**Your assignment**
Retype every record exactly. Skip the images.
'''
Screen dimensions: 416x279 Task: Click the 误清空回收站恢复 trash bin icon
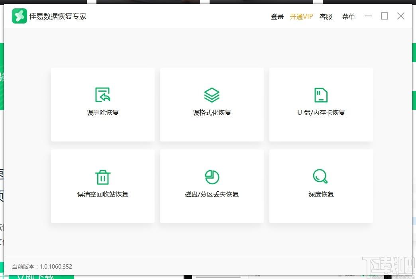[102, 177]
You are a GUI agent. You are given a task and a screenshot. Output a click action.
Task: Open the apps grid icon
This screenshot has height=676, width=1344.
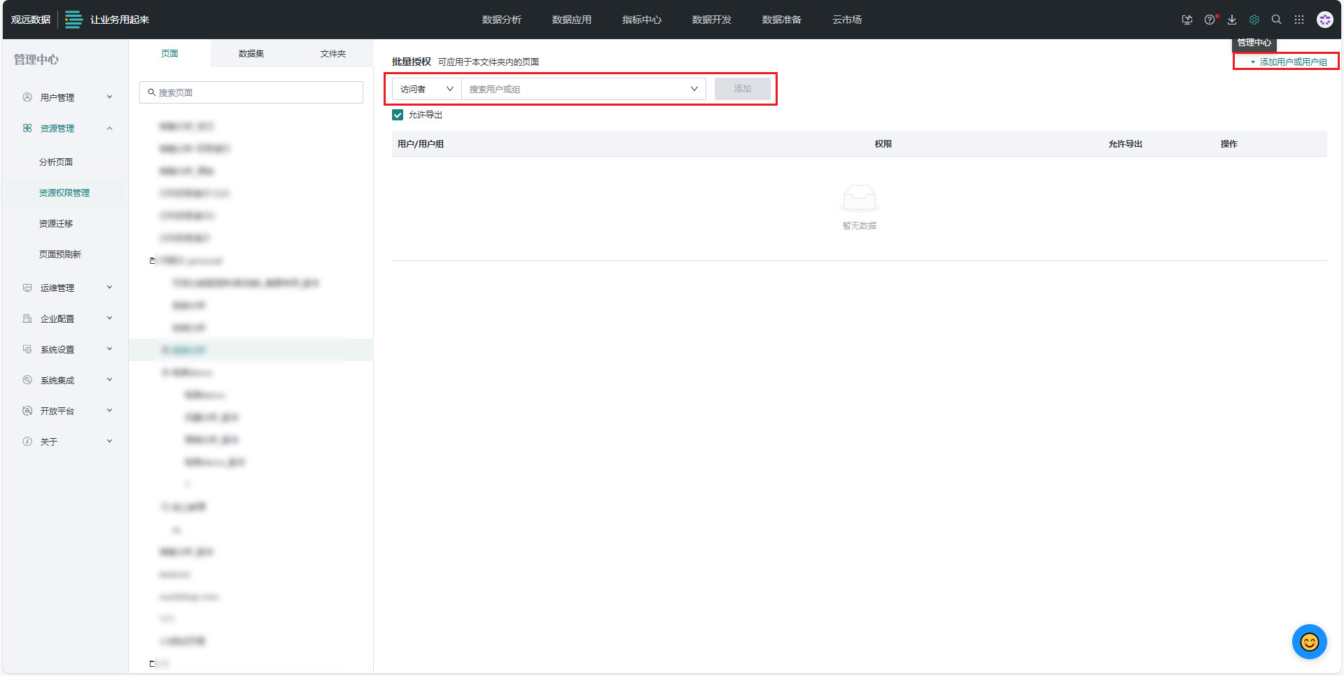[x=1299, y=20]
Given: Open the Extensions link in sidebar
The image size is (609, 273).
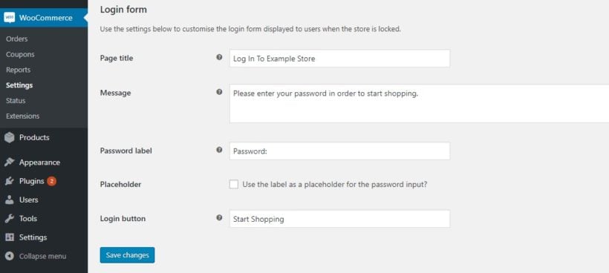Looking at the screenshot, I should click(22, 116).
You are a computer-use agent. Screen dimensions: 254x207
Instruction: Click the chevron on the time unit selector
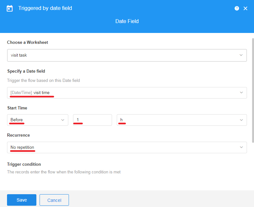click(x=241, y=120)
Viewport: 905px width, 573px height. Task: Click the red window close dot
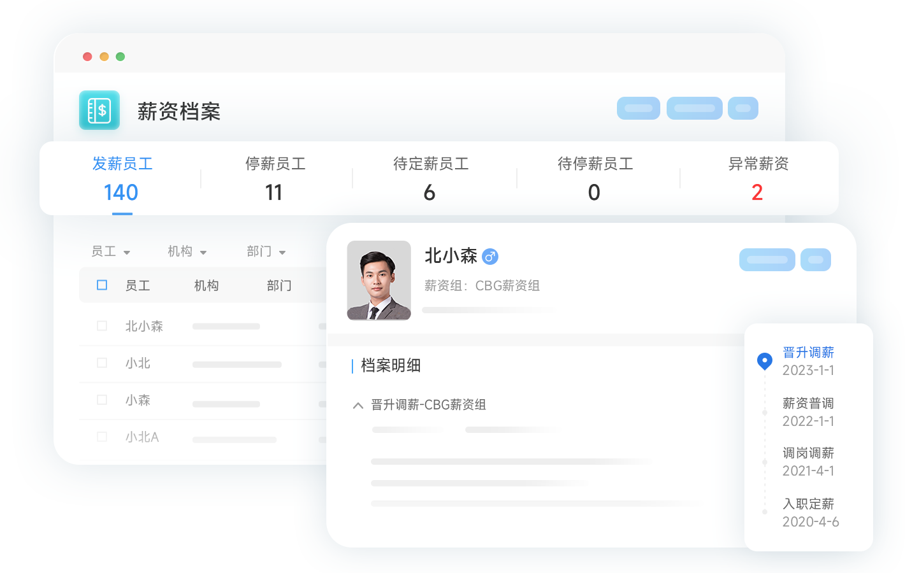pos(87,57)
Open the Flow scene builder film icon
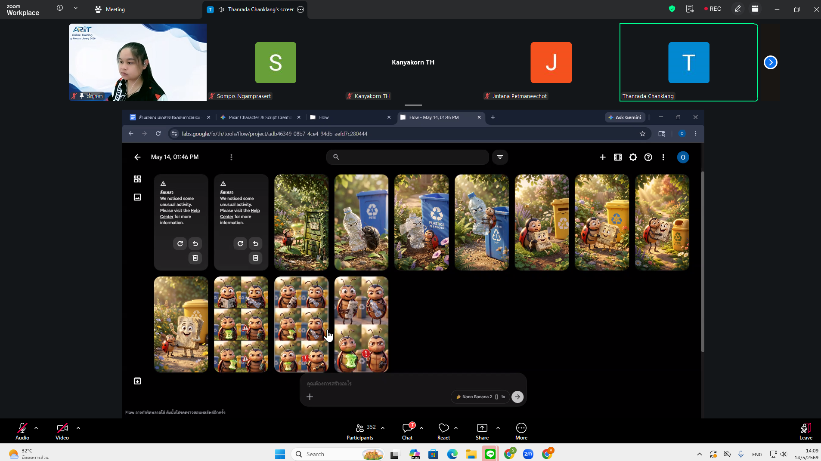 pyautogui.click(x=618, y=157)
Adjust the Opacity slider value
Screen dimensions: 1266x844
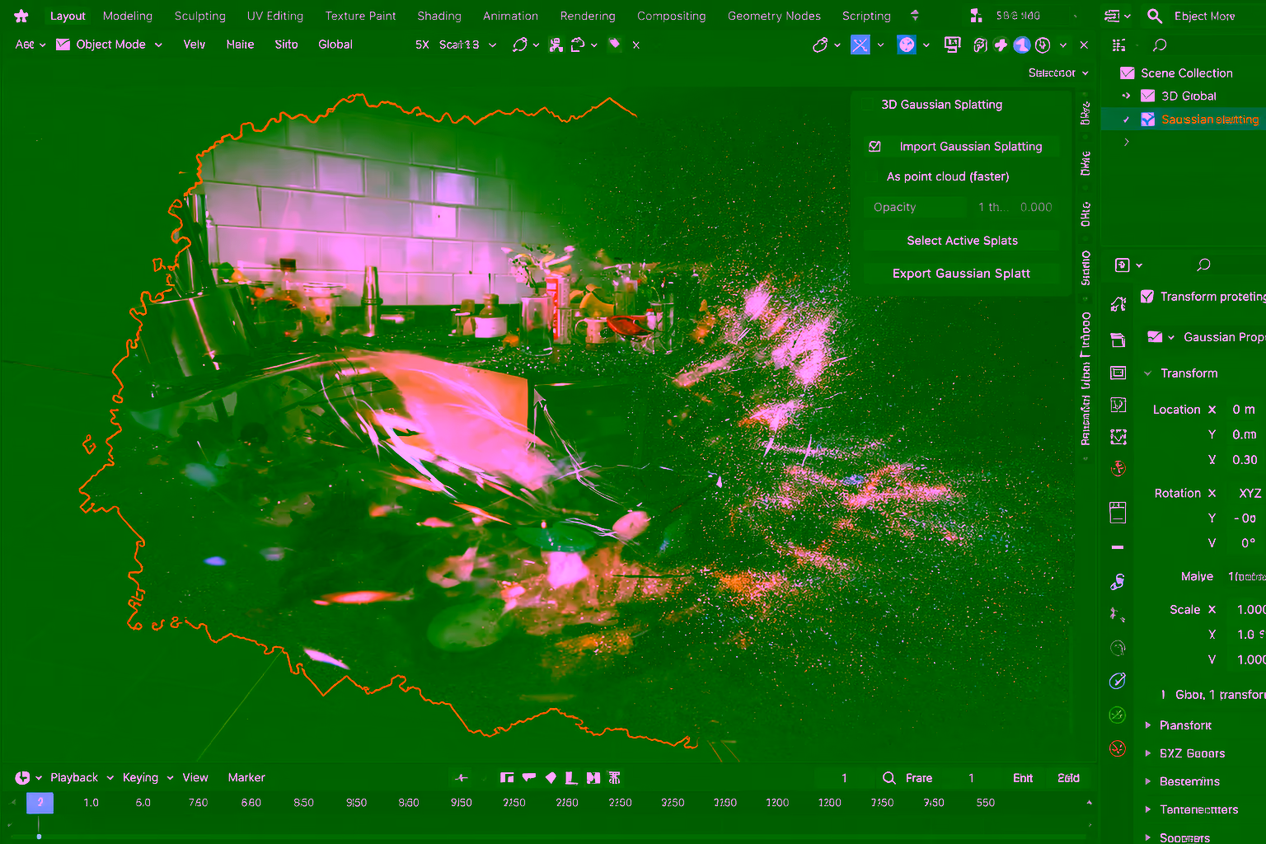(915, 207)
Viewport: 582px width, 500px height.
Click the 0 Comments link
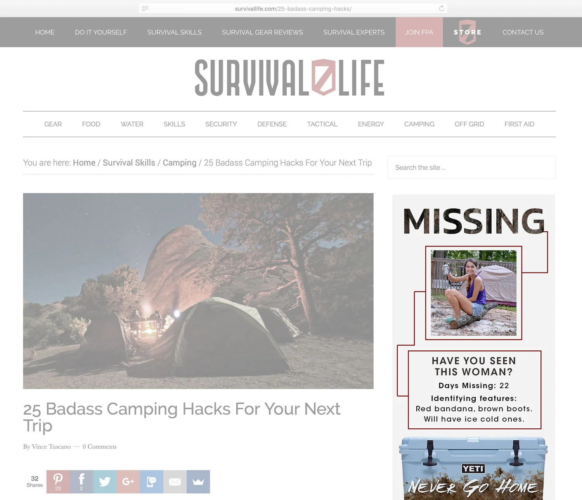pos(99,447)
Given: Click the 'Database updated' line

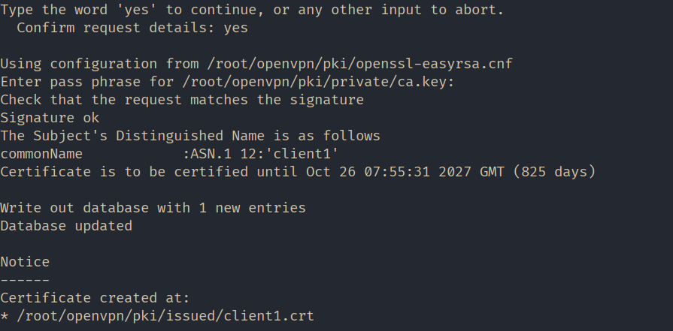Looking at the screenshot, I should click(x=66, y=226).
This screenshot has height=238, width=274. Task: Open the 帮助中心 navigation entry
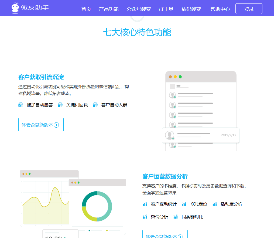pos(220,9)
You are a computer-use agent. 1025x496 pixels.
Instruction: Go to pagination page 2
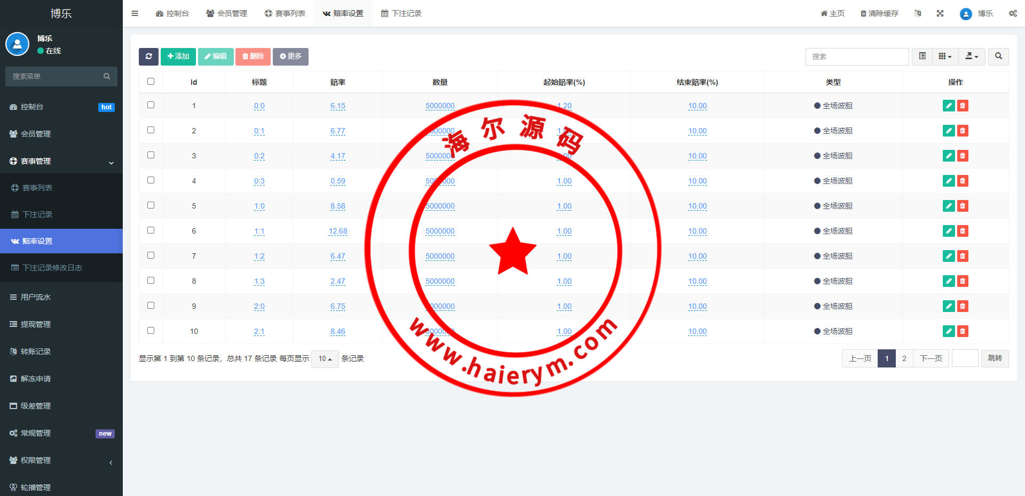(x=904, y=358)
'''
**Result of this exercise**
Screen dimensions: 416x279 Task: Click the 误清空回收站恢复 trash bin icon
[102, 177]
You are a GUI agent. You are given a task and a screenshot. Output a click action.
Task: Open the apps grid icon
This screenshot has height=676, width=1344.
[x=1299, y=20]
Given: Open the Extensions link in sidebar
The image size is (609, 273).
Looking at the screenshot, I should click(22, 116).
You are a computer-use agent. Screen dimensions: 254x207
Instruction: Click the chevron on the time unit selector
click(x=241, y=120)
Viewport: 905px width, 573px height. Task: Click the red window close dot
pos(87,57)
Open the Flow scene builder film icon
 pyautogui.click(x=618, y=157)
Adjust the Opacity slider value
Screen dimensions: 1266x844
(915, 207)
Viewport: 582px width, 500px height.
Click the 0 Comments link
pos(99,447)
Given: Click the 'Database updated' line

Looking at the screenshot, I should click(x=66, y=226).
This screenshot has height=238, width=274. Task: Open the 帮助中心 navigation entry
pos(220,9)
You are a computer-use agent. 1025x496 pixels.
Instruction: Go to pagination page 2
(x=904, y=358)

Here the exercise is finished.